There is Hope for Blockchain Regulation, Thanks to General Georges Doriot
Fred Wilson posted the other day on his blog about General Georges Doriot, reminding us that Doriot was credited to be the “father of modern venture capital”.
Georges Doriot’s story is told in the book Creative Capital: Georges Doriot and the Birth of Venture Capital, published in 2008 and written by Spencer Ante.
I was struck by the similarities between what happened in the 1940’s and what is happening now with cryptocurrency, relating to breaking the regulatory mold in order to allow something new to flourish.
Following World War II, Doriot founded the world’s first public venture capital firm, American Research and Development Corporation (ARDC).
Consider this:
“The idea of venture capital was so new that the founders of ARDC were forced to reengineer aspects of various financial regulatory structures in order to make it viable. Before ARDC could offer its stock, for instance, it had to obtain a number of exemptions under the Investment Company Act of 1940 from the Securities and Exchange Commission.” [source]
This is almost exactly where we are with cryptocurrency tokens and funds. The industry is begging for a re-write and a reengineering of the financial regulatory structures of yesteryears.
This gives hope to the current array of activities that have spurred around cryptocurrencies, and the tectonic shifts that ICOs and cryptocurrency-based token models are begging for.
Back in the day, stocks were considered a new asset class, just as cryptocurrencies are today, as we are calling them “new asset classes”.

-.-.-

Objective
Return the full text on Georges Doriot and blockchain regulation word for word, with no changes. The data after this point comes from a separate, unrelated source.

Collected material

-.-.-

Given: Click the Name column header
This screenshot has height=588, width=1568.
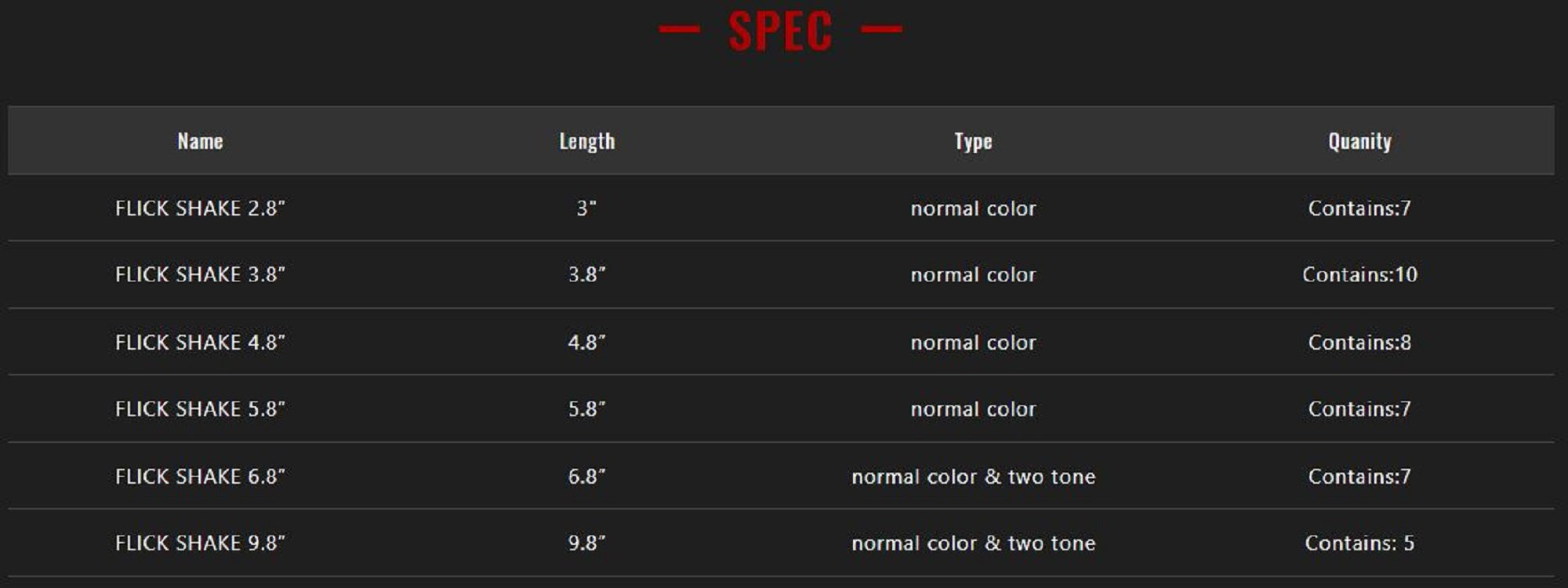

-.-.-

Answer to the exercise
There is Hope for Blockchain Regulation, Thanks to General Georges Doriot
Fred Wilson posted the other day on his blog about General Georges Doriot, reminding us that Doriot was credited to be the “father of modern venture capital”.
Georges Doriot’s story is told in the book Creative Capital: Georges Doriot and the Birth of Venture Capital, published in 2008 and written by Spencer Ante.
I was struck by the similarities between what happened in the 1940’s and what is happening now with cryptocurrency, relating to breaking the regulatory mold in order to allow something new to flourish.
Following World War II, Doriot founded the world’s first public venture capital firm, American Research and Development Corporation (ARDC).
Consider this:
“The idea of venture capital was so new that the founders of ARDC were forced to reengineer aspects of various financial regulatory structures in order to make it viable. Before ARDC could offer its stock, for instance, it had to obtain a number of exemptions under the Investment Company Act of 1940 from the Securities and Exchange Commission.” [source]
This is almost exactly where we are with cryptocurrency tokens and funds. The industry is begging for a re-write and a reengineering of the financial regulatory structures of yesteryears.
This gives hope to the current array of activities that have spurred around cryptocurrencies, and the tectonic shifts that ICOs and cryptocurrency-based token models are begging for.
Back in the day, stocks were considered a new asset class, just as cryptocurrencies are today, as we are calling them “new asset classes”.